Could the sukuk market rebound in 2016?

Published in Salaam Gateway, 6 January 2016

The sukuk market is going through a tough time at the moment, with a steady fall in both the number and value of instruments issued in recent years. With 2016 now upon us, the question for the industry is whether that trend will continue or if something will happen to turn its fortunes around.

According to a Thomson Reuters report published in early December, the number of sukuk issuances fell from 834 in 2013 to 809 in 2014. The full-year figures for 2015 are not yet available but the decline appeared to be accelerating, with only 513 issues in the first nine months of the year. The trend has been even more pronounced in terms of the amount being raised via these issuances, with the figure falling from $137 billion in 2012 to $117 billion in 2013, $102 billion in 2014 and just $49 billion in the first nine months of 2015.

“It’s a big slowdown [in 2015]. The big fall in issuance is really the story,” said Mark Smyth, chief investment officer of Luxembourg-based Tawreeq Holdings, speaking at the World Islamic Banking Conference in Bahrain in early December.

One big factor in the slowdown has been the decision earlier in 2015 by the Malaysian central bank to move away from sukuk as a liquidity management tool for the country’s Islamic banking sector. But the sector has also been affected by a variety of other factors, including the performance of the bond market more generally.

“Some issues are specific to the global Islamic finance industry, others are quite clearly tied to the general bond market,” says Smyth. “I think most bankers would agree that it’s a particularly tricky read these days–the financial markets, geopolitical tensions–all these things play into tough trading for bond markets and fixed income.”

There are a few reasons why the dynamic might change over the course of 2016, however. Among them is the fact that banks need to raise capital to comply with Basel III regulations.

In addition, a lot of oil-producing governments need to cover their ever-widening budget deficits. Both these factors mean that the sukuk market could be far healthier, although it is not clear to what extent issuers might favour conventional bonds over sukuk.

Another positive development is greater clarity on interest rates. One thing holding issuers back last year was uncertainty over what action the US Federal Reserve might take on interest rates. That has now been lifted to some extent, following the mid-December decision by the Fed to raise interest rates by 0.25 per cent, its first rise since 2006. The likes of Saudi Arabia, Bahrain and Kuwait all raised their interest rates in response, to maintain their currency pegs to the US dollar. Further rate rises may follow, but the direction of travel is at least clearer.

In the longer term, the sukuk market needs to expand into new areas if it is to thrive. Mohammad Farrukh Raza, managing director of IFAAS, an Islamic finance advisory firm, says there are several promising areas that have yet to be explored properly, but which would help to the sector to develop and mature.

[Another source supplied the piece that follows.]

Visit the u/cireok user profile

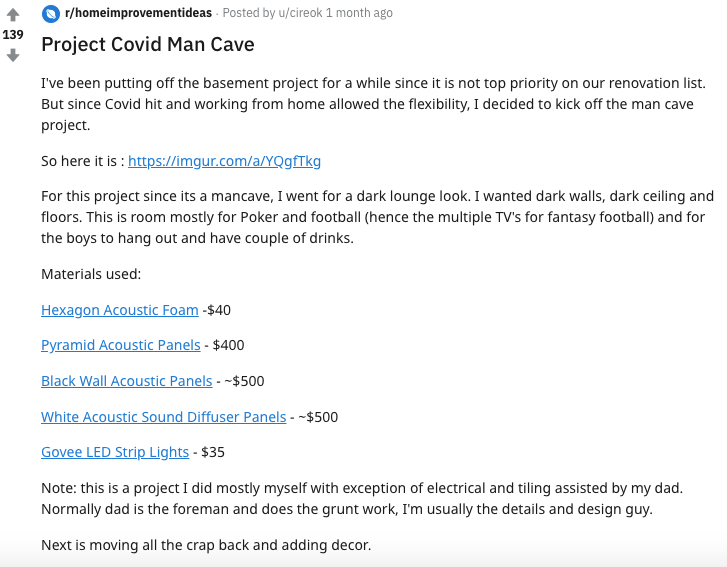click(x=300, y=13)
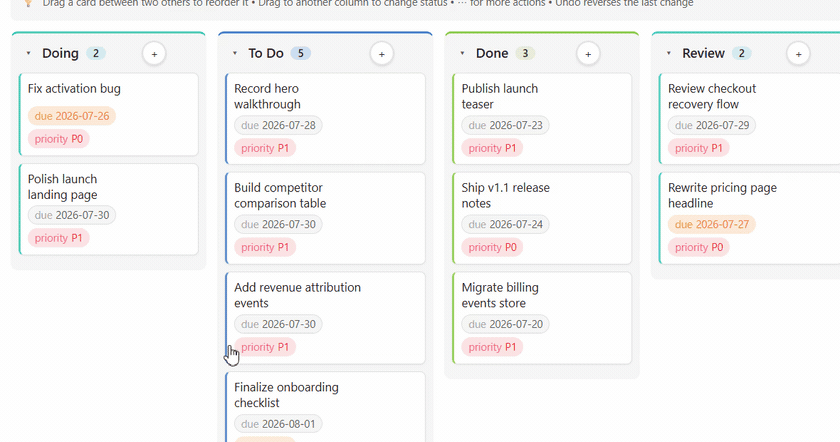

“I think there are two pools that are seriously under-tapped in this market,” he says. “First of all, the corporate sector, and also retail sukuk. There is a lot of opportunity out there, but due to the lack of awareness among corporates, it’s simply not happening. The retail sukuk is another area that is almost completely ignored … The GCC markets need to investigate this more and develop structures that are geared towards the sukuk market and that will bring a lot of new liquidity into the market.”

Khalid Hamad Abdul-Rahman Hamad, executive director of banking supervision at the Central Bank of Bahrain, agrees that more needs to be done in this regard.

“We should encourage more innovation in sukuk structure and call for more issuances of sukuk by Islamic financial institutions, corporates, sovereigns and multilateral development banks,” he says.

Amid the gloom, it is worth pointing out that sukuk is still the second-largest segment of the global Islamic finance market, making up 16 percent of the industry’s total asset base in 2014, according to the Thomson Reuters report. Since 2012, the total amount of outstanding sukuk has grown by an average of 8.3 percent a year, more than twice the rate for the industry as a whole.

However, its relative strength within the industry highlights the lack of diversity in Islamic finance more than any particular strength in terms of sukuk. If the sukuk market does manage to grow this year, it could lead the way for expansion of the industry more generally.